Prior authorization was necessary in order for the plaintiff to obtain insurance coverage for Topamax, a medication she needed to control life-threatening seizures. The plaintiff’s insurance company paid for her Topamax prescription twice without issue, but once she reached her nineteenth birthday, the insurer refused to pay for the prescription because it had not received the prior authorization form required for Topamax patients over the age of eighteen. Her family made numerous attempts to obtain the prescribed medication from her pharmacy, but to no avail. The plaintiff was unable to afford the medication without insurance, and suffered a fatal seizure.
The Supreme Judicial Court of Massachusetts held that the pharmacy had some duty to advise the prescribing physician of the need for prior authorization.
“The pharmacist-patient relationship is unlike that of a typical store vendor and customer.” The Court then summarized some of the statutory obligations that a pharmacist has to take steps to identify and prevent medical risks to a patient. “That these statutes and regulations refer to those obtaining prescriptions as ‘patients’ rather than ‘customers’ also indicates that the relationship between pharmacist and patient goes beyond that of a typical commercial relationship. Thus, while pharmacists are not required by law or regulation to facilitate prior authorization processes for patients, it is evident that they have some role in furthering the well-being of their patients, and are well situated to assist patients with certain issues regarding their medications.”

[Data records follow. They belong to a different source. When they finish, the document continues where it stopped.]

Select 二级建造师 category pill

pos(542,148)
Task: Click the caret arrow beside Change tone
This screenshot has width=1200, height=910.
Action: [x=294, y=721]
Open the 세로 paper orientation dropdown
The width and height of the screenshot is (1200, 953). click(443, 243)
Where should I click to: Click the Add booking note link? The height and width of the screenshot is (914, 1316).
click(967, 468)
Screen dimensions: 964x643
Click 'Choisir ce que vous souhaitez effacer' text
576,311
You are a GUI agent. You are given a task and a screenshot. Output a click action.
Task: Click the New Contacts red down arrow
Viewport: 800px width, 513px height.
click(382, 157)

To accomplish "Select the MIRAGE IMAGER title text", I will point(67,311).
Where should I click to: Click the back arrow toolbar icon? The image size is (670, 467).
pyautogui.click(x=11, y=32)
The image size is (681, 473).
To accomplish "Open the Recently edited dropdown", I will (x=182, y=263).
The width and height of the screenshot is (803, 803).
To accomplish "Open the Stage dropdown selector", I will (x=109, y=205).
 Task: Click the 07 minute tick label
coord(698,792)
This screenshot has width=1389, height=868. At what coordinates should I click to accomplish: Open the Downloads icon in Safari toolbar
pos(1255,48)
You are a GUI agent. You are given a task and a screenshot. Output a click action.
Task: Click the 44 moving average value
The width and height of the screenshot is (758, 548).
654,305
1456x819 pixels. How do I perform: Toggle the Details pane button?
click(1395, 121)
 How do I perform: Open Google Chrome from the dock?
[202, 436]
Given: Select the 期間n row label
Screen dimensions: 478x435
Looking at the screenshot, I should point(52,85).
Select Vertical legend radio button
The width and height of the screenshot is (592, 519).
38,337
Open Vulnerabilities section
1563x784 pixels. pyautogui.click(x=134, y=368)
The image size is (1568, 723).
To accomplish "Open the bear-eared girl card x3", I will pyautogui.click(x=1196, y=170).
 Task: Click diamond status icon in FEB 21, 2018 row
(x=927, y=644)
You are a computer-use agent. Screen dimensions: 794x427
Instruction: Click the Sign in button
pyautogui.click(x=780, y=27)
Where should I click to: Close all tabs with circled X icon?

“Walgreens conceded at oral argument that it has a duty to notify the patient of the need for prior authorization, but maintains that it has no duty to notify the prescribing physician.” The Court, however, found that: “A pharmacist exercising the skill and knowledge normally possessed by members of the professional community ordinarily would notify a patient and the prescribing physician that prior authorization is needed…. Notice to the patient, however, is insufficient to discharge the pharmacy’s duty. It is particularly important in these circumstances that the pharmacy also notify the physician directly to avoid foreseeable harm.”
The Court made it clear, at the same time, that pharmacies were not required “to monitor or supervise prescribing physicians…. The duty we recognize in this case…does not require pharmacies to control the actions of prescribing physicians by, for example, imposing enforcement mechanisms should a physician fail to complete a prior authorization form. Rather, pharmacies simply must take reasonable steps to notify patients and prescribing physicians that, if the physician wants a patient to receive insurance coverage for the prescribed medication, the physician must complete a form. Additionally, Walgreens’s concern that recognizing a duty here will expose pharmacies to liability every time payment is denied by a health insurer is unfounded. Our decision only covers situations where insurance coverage is denied specifically because a prior authorization form is required. Pharmacies can protect themselves from liability in these instances simply by notifying the patient and prescribing physician by any reasonable means, and making a contemporaneous record of having done so.”
Correa v. Schoeck, No.12409, 2018 WL 2729350 (Mass. June 7, 2018).